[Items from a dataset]

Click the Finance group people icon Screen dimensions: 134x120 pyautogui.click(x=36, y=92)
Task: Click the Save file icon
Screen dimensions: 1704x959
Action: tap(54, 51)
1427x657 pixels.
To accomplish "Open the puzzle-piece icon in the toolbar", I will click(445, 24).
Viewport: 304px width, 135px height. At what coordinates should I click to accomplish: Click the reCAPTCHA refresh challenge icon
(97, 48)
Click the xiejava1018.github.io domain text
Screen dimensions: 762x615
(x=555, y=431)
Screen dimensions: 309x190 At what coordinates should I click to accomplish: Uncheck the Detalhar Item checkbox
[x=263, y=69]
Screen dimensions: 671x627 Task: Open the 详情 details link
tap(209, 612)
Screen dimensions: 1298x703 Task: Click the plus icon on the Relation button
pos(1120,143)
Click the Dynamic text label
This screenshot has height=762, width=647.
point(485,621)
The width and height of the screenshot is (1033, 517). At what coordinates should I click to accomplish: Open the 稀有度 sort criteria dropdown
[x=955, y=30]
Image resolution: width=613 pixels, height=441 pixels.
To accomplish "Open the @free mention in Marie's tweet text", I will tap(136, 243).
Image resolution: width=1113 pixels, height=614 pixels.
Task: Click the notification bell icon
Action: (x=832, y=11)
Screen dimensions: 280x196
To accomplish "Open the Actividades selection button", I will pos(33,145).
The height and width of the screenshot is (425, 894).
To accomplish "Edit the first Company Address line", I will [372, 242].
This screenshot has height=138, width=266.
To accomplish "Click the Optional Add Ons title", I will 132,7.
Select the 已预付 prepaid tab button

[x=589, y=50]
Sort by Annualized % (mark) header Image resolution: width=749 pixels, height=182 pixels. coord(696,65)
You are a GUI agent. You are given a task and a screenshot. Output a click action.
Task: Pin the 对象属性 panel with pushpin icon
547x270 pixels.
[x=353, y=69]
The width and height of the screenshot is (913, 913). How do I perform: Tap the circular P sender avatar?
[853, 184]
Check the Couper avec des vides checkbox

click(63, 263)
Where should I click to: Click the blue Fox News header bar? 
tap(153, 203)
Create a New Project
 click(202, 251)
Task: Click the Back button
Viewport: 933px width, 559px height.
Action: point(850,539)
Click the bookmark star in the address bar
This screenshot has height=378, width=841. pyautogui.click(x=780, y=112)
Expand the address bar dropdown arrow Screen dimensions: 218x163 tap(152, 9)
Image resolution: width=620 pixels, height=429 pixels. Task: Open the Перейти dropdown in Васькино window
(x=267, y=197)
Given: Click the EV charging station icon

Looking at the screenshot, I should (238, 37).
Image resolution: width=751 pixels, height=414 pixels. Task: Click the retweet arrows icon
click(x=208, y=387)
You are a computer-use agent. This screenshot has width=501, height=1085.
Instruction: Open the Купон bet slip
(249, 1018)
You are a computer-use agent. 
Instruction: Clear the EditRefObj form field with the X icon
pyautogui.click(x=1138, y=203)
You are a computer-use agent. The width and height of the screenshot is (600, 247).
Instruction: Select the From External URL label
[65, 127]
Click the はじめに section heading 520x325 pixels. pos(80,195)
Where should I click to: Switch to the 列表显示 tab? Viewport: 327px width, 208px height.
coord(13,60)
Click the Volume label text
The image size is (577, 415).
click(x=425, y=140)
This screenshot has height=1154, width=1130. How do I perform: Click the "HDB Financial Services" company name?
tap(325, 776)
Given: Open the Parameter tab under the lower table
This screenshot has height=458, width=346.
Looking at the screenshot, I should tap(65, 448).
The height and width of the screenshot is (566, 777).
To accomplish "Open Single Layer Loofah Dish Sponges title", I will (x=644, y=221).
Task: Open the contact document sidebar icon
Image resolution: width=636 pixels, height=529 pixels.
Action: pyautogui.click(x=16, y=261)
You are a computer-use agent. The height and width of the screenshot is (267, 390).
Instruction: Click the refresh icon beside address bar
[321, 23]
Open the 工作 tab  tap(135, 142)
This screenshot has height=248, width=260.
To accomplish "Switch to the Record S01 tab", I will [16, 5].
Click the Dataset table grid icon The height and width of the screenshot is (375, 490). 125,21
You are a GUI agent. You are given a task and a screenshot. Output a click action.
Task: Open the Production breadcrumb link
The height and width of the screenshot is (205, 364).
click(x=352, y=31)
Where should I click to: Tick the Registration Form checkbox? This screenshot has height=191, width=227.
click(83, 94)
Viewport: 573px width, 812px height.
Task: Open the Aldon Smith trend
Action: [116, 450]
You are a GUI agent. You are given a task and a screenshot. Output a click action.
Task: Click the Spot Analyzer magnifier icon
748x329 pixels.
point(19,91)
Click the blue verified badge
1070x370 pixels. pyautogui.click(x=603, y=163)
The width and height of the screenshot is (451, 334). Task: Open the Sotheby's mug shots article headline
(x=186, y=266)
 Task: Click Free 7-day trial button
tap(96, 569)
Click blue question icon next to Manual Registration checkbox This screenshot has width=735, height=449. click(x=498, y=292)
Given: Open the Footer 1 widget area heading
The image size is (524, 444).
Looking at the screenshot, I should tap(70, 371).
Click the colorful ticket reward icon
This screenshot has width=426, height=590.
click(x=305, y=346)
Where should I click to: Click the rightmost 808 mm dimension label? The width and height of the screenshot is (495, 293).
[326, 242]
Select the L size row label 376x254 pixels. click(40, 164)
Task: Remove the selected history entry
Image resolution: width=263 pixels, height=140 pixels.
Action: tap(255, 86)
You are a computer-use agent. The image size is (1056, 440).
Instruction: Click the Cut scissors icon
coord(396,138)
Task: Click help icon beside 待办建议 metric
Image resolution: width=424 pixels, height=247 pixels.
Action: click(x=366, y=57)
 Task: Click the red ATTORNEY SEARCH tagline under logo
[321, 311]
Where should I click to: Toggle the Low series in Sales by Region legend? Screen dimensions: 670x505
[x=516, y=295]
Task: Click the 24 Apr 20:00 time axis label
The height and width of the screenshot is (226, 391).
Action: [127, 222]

**Task details:** In the records above, find each line holding "computer" and copy it.

**Response below:**
You are a computer-use agent. This screenshot has width=501, height=1085.
You are a computer-use agent. 
You are a computer-use agent. The width and height of the screenshot is (600, 247).
You are a computer-use agent. The height and width of the screenshot is (267, 390).
You are a computer-use agent. The image size is (1056, 440).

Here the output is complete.